**Direction 1**
Can you render the rows below as a JSON list of strings, one string per line with blank lines left out, starting at the first row and ending with the line that contains "coord(94,171)", inclusive?

**Document extract**
*****
Added 1st April 2015

Amundi Asset Management is positive on Asian markets and particularly likes Indian and Chinese equities, as it expects further interest rate cuts in these two economies could boost corporate earnings growth.

Amundi positive on Indian Chinese equities

China’s economic growth is slowing, but Ayaz Ebrahim, Asia ex-Japan equities chief investment officer at Amundi, said he does not see any major issues in the economy.

Ebrahim stressed that even if the rate of growth is slowing, it is still expected to be comparatively strong in a global context at about 6.5-7%.”

“We believe that a lot of bad news in China has been priced-in [by the markets]. We think the reflationary policies of the Chinese government will help the equity market as well. China still has a lot of ammunition in terms of reflating the economy, if it wishes to do so.”

“Interest rates in Asia will remain benign and in places like China and India, there is a potential for further rate cuts,” said Ebrahim, who is also a deputy chief executive for Amundi in Hong Kong.

India seems on track

Ebrahim highlighted that India has some of the strongest economic growth in the region, supported by a recovery in corporate earnings.

“We are looking at an earnings growth of 16% over the next 12 months, [and see this] rising to about 18% next year.”

In terms of sectors, Amundi likes financial firms and consumer consumption plays. 

“We believe with the economy reflating, the financial sector will benefit from that [and see] improving loan growth. Non-performing loans in some of the public sector units will also probably get better with the improving economy.”

Moreover, he said that the market is expecting the Reserve Bank of India to cut the interest rate by another 75-100 basis points over the next 12 months, which could provide a tailwind for corporate earnings.
*****
**Direction 2**
Reproduce the passage of the Amundi article above between "Ebrahim highlighted that" and "for corporate earnings.", inclusive.
*****
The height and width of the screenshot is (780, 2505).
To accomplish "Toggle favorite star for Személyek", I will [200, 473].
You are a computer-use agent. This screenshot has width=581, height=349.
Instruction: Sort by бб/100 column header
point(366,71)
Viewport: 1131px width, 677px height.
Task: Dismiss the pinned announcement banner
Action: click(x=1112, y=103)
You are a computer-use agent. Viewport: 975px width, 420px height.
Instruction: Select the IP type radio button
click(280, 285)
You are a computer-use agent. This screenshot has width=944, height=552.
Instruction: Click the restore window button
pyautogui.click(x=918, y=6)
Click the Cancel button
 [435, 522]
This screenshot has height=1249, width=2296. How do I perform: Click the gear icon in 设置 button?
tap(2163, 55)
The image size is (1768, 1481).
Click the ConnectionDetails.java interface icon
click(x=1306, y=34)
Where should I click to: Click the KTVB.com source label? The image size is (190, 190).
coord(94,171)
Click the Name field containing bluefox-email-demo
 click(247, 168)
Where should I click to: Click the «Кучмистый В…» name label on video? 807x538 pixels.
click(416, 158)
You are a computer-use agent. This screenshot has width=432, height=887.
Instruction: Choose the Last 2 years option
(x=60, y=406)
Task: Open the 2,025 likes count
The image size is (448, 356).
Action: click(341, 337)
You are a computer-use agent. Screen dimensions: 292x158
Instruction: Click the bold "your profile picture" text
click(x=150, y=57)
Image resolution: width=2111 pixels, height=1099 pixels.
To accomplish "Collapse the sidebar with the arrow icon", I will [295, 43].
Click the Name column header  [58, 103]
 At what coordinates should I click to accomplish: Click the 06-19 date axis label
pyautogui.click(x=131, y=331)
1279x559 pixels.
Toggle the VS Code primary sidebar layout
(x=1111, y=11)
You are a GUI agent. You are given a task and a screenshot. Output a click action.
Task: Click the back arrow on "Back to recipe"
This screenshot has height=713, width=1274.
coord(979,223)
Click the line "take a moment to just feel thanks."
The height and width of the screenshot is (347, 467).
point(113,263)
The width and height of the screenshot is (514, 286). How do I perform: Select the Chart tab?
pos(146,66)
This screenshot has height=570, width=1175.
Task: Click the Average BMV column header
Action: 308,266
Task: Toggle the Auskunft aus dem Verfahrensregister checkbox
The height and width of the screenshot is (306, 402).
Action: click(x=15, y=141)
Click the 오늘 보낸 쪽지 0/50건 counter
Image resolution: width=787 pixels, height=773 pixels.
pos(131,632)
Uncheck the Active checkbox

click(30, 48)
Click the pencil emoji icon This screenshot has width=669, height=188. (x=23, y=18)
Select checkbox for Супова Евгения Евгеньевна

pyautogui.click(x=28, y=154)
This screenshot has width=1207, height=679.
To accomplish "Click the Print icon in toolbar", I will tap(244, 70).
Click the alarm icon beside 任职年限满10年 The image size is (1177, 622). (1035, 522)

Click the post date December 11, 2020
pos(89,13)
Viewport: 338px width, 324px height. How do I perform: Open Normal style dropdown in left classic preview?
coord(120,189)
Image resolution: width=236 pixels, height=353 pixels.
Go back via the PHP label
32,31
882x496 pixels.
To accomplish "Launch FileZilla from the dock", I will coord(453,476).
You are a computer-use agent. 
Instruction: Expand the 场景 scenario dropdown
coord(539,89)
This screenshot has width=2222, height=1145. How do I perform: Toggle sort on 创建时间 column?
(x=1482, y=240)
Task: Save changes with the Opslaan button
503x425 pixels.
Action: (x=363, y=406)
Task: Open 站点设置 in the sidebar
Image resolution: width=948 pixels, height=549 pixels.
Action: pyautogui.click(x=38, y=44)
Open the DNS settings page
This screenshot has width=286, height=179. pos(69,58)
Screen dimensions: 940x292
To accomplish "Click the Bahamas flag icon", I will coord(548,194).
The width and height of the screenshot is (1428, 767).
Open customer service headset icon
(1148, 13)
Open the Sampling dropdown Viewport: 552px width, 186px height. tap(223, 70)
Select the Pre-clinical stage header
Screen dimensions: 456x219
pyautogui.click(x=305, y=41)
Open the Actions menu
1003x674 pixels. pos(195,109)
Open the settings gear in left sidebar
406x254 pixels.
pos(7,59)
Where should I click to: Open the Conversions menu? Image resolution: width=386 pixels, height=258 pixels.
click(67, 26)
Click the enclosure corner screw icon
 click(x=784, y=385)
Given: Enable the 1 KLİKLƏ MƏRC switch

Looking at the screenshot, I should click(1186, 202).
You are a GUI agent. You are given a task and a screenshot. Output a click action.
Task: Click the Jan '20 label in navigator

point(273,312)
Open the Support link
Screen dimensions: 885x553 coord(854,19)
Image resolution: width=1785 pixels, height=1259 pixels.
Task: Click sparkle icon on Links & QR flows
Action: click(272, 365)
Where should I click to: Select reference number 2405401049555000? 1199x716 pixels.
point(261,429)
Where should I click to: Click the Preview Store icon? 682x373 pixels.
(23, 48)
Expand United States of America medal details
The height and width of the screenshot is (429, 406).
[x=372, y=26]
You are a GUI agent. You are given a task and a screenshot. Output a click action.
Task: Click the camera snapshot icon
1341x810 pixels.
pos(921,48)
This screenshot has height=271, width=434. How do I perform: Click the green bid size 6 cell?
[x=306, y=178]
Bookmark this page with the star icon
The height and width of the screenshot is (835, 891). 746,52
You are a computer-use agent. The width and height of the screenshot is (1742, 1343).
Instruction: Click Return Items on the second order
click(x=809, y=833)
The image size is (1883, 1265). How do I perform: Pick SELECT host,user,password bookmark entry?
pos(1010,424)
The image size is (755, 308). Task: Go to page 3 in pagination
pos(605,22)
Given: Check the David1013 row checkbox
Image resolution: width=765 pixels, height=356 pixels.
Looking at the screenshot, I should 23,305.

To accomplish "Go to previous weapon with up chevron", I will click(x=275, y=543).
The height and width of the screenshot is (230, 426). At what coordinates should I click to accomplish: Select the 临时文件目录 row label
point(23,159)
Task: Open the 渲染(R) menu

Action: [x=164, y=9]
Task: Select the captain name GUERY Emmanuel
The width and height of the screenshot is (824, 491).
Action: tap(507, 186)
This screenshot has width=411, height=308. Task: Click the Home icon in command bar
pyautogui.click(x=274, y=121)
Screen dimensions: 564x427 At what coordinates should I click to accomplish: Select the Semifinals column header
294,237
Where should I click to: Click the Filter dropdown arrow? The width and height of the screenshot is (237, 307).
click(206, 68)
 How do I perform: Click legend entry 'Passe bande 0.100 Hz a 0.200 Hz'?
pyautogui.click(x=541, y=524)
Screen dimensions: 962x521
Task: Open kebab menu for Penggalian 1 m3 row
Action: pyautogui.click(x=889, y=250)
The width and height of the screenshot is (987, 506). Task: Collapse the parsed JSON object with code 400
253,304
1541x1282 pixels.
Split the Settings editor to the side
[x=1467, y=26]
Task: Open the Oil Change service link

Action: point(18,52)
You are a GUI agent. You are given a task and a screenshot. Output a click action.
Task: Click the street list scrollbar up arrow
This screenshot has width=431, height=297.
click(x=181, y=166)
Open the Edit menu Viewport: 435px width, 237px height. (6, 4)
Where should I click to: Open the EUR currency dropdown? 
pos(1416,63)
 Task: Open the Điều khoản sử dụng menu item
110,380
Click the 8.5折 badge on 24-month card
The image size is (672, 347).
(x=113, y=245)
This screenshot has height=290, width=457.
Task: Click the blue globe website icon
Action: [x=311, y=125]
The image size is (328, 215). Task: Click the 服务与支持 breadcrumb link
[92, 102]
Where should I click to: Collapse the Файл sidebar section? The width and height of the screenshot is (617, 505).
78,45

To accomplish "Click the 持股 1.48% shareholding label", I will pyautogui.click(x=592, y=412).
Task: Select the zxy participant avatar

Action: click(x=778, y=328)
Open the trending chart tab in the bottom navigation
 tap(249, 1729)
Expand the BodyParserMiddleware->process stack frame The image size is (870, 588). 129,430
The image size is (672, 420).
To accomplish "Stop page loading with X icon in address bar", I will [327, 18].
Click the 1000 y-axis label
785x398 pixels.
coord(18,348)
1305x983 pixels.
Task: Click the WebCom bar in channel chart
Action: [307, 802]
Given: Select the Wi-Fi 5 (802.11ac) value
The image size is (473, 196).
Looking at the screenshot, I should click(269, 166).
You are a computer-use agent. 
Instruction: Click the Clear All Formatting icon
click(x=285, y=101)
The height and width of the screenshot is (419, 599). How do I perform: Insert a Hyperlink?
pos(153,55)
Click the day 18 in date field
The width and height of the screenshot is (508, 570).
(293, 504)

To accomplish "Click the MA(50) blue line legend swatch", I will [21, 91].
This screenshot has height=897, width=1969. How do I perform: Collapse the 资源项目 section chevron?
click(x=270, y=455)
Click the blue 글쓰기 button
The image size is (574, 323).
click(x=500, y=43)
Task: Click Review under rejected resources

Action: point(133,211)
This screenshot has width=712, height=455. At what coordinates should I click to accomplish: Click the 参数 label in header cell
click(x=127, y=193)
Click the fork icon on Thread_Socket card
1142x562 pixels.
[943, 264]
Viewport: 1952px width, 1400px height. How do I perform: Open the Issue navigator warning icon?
*****
**Final result 1**
[
  "The height and width of the screenshot is (780, 2505).",
  "To accomplish \"Toggle favorite star for Személyek\", I will [200, 473].",
  "You are a computer-use agent. This screenshot has width=581, height=349.",
  "Instruction: Sort by бб/100 column header",
  "point(366,71)",
  "Viewport: 1131px width, 677px height.",
  "Task: Dismiss the pinned announcement banner",
  "Action: click(x=1112, y=103)",
  "You are a computer-use agent. Viewport: 975px width, 420px height.",
  "Instruction: Select the IP type radio button",
  "click(280, 285)",
  "You are a computer-use agent. This screenshot has width=944, height=552.",
  "Instruction: Click the restore window button",
  "pyautogui.click(x=918, y=6)",
  "Click the Cancel button",
  " [435, 522]",
  "This screenshot has height=1249, width=2296. How do I perform: Click the gear icon in 设置 button?",
  "tap(2163, 55)",
  "The image size is (1768, 1481).",
  "Click the ConnectionDetails.java interface icon",
  "click(x=1306, y=34)",
  "Where should I click to: Click the KTVB.com source label? The image size is (190, 190).",
  "coord(94,171)"
]

**Final result 2**
Ebrahim highlighted that India has some of the strongest economic growth in the region, supported by a recovery in corporate earnings.

“We are looking at an earnings growth of 16% over the next 12 months, [and see this] rising to about 18% next year.”

In terms of sectors, Amundi likes financial firms and consumer consumption plays. 

“We believe with the economy reflating, the financial sector will benefit from that [and see] improving loan growth. Non-performing loans in some of the public sector units will also probably get better with the improving economy.”

Moreover, he said that the market is expecting the Reserve Bank of India to cut the interest rate by another 75-100 basis points over the next 12 months, which could provide a tailwind for corporate earnings.